In examining the development of audit pronouncements related to IFR, it is clear that a trend has emerged in tackling the concerns considered most important. The initial position (that adopted by the US) was that the Internet makes no difference and therefore auditors can discount the presence of this communications medium in performing their various functions. The second trend in examining these issues was to take the opposite extreme position and suggest that the technology in fact changes everything and subsequently is too big to handle at present. This was the initial UK position. The third, and most recent, trend has been to attempt to pick out areas of concern the regulators and standard setters believe they can helpfully comment upon, or specifically address and to provide guidance or standards in those areas. This trend more closely typifies the current Australian and UK stances.
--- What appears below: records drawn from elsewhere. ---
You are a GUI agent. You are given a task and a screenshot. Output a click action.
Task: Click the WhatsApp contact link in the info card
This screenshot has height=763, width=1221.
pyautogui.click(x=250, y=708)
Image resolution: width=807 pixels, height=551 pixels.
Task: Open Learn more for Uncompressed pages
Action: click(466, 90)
The use of newer technologies for accessing and reporting IFR has implications for the audit and verification of IFR. We argue that developments in technology is widening the gap between traditional paper-based reporting practices, the technologies being currently utilized by many large reporting entities and the forthcoming application of current technologies, notably XBRL. In this section we traverse two primary and related issues. First, how do users access IFR? Second, how do users retrieve information from IFR Websites and Web pages? We discuss each of these in turn.
User Access to IFR
The major technologies that are employed in IFR are HTML and Adobe Acrobat. While reporting in HTML is widely found, the electronic paper or Acrobat technology continues to be popular as a foundation for IFR. Indeed, while we do not have recent statistics, our observation is that the proportion of companies reporting in HTML has declined in favor of Acrobat. As discussed in some depth by both Trites (1999) and IASC (1999), Adobe Acrobat has many advantages in the presentation of accounting information. The information comes as a “package”, comparable to that of the printed report. As a package, the boundary between the annual report and the rest of the financial statements is clearly demarcated. The Acrobat report cannot readily be changed. Adobe Inc. provide a variety of technical solutions for the ‘signing’ of such Acrobat reports. Acrobat is an appropriate solution to the obvious problems that current Web technologies bring to IFR. These include poor support for printing and downloading, browser-dependent screen display on uncertainty in the authenticity of documents11.
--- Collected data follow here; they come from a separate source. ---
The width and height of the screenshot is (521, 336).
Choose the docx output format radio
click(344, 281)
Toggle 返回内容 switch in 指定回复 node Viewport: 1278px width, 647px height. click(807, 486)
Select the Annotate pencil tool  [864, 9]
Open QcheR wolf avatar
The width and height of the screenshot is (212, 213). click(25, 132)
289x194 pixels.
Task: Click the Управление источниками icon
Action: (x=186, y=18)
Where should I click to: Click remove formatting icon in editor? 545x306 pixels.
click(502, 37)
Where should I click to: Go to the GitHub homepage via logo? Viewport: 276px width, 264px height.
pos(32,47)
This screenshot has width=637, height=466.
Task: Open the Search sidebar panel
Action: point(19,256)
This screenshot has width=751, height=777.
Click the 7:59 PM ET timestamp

We argue, however, that Acrobat does not represent a long- or even medium-term solution to IFR. We argue that Acrobat fails three important tests: (1) the files that must be downloaded are too large for all but those with a high speed link to the Internet, (2) extraction of semantic meaning from the reports is difficult or impossible and (3) the contents of the reports are not indexed on the major search engines. We consider that we are at a point where the benefits of HTML/XML/XHTML are beginning to outweigh those of electronic paper (i.e. Acrobat). A major driver of this change is the advent of XBRL, a technology to which we will return shortly.
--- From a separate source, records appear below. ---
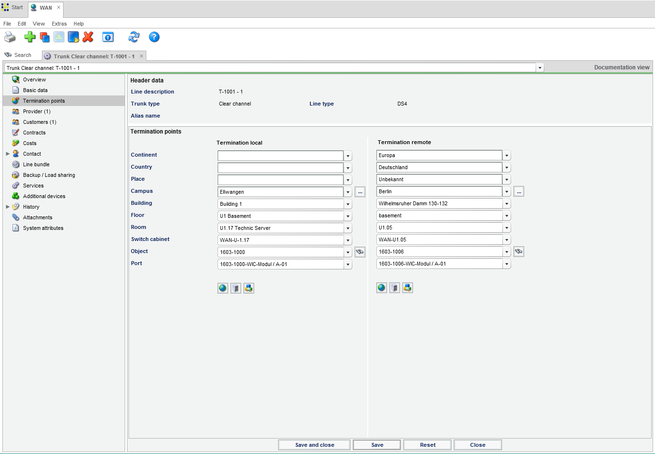The height and width of the screenshot is (454, 655).
Task: Open the local Continent dropdown
Action: tap(348, 156)
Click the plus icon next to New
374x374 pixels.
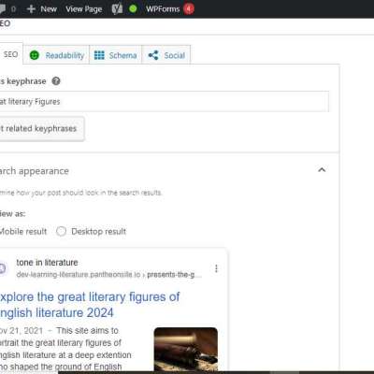31,9
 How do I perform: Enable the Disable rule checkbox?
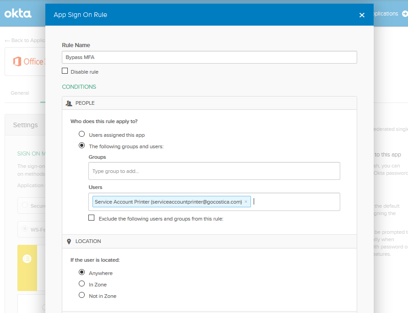(x=65, y=71)
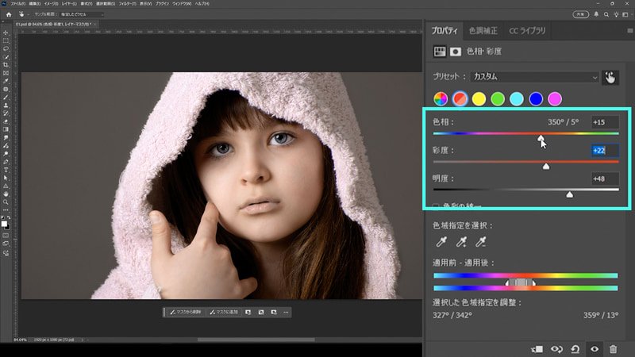Select the yellow color range swatch
Image resolution: width=635 pixels, height=357 pixels.
(x=479, y=99)
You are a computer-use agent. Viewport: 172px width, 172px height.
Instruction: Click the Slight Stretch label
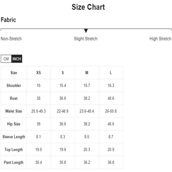point(85,39)
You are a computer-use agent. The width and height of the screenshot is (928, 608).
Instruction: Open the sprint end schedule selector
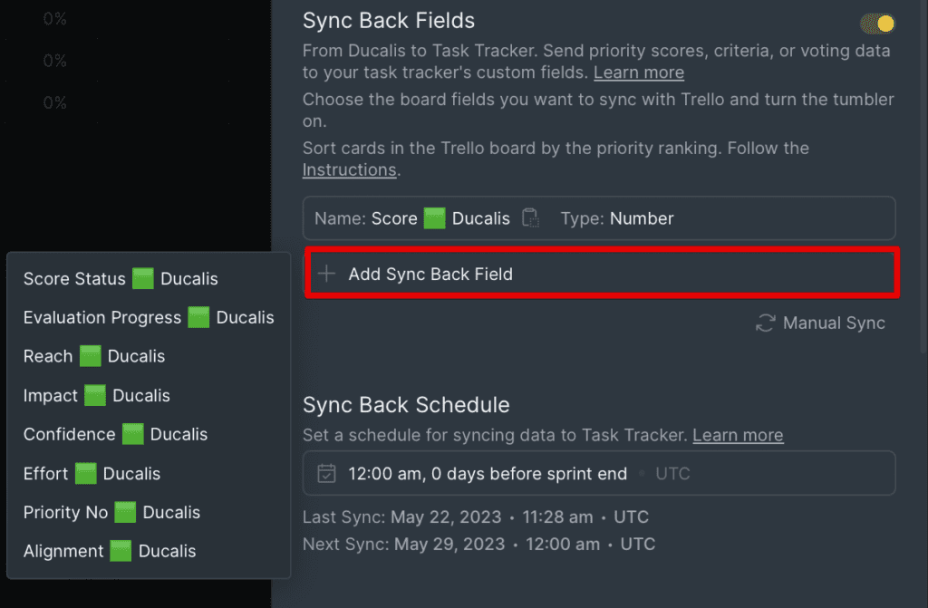[x=599, y=473]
Presentation of IFR in HTML, XML or XHTML to a greater extent, or in Adobe Acrobat to a lesser extent, give rise to a number of issues in terms of the manner in which users access IFR. There are three principal ways that users retrieve IFR. First, users proceed directly to the corporation’s Web site, and follow links to the IFR component on the Website. They follow links typically titled “Investor Relations” or “Annual Report.” Once at the Investor Relations portion of the Website, they access a variety of information, most of which is not audited. Given that Acrobat documents are not indexed on most search engines, this often circuitous route is the manner in which most users will be forced to retrieve IFR information. Second, they search for information on a general-purpose search engine such as Google.com or AltaVista.com. From the results of the search they navigate directly to one of the pages on the corporate Website, or to some other Website that will usually not be associated with the corporation in question. Third, they access information on third party sites. In the US context this would include information that has been derived from filings under the SEC’s EDGAR system. Information accessed under this category also includes third party information intermediaries such as Hoovers.com, which provides free, pay-per-use and subscription services to corporate performance databases.
The audit guidance discussed in the previous section seems, in our view, to assume that most users access IFR by the first of these options, i.e. by users navigating to the corporate Website. The UK APB recommendation that management provide warnings within these links that a user is moving from audited to unaudited information is an example of the navigation styles to be used by information consumers. Such guidance is entirely futile should users navigate directly from a general purpose search engine to a particular page on the corporate Website or if they extract information from a third party’s information database. Such suggestions are entirely reasonable in the short-run – indeed we made similar suggestions in our report to the IASC – but do not represent a realistic solution to the practical ways in which users access their desired IFR. The most popular sites on the Web are search engines (e.g. Google.com) or information portals (e.g. Yahoo.com – and of course such information portals provide search engines as a bookend to their portal services). We need to establish methods for providing assurance to users on the status and authenticity of individual reporting elements and not just complete packages of information or by providing dialog boxes to advise users that they are about to access information on a page that has not been subjected to an audit.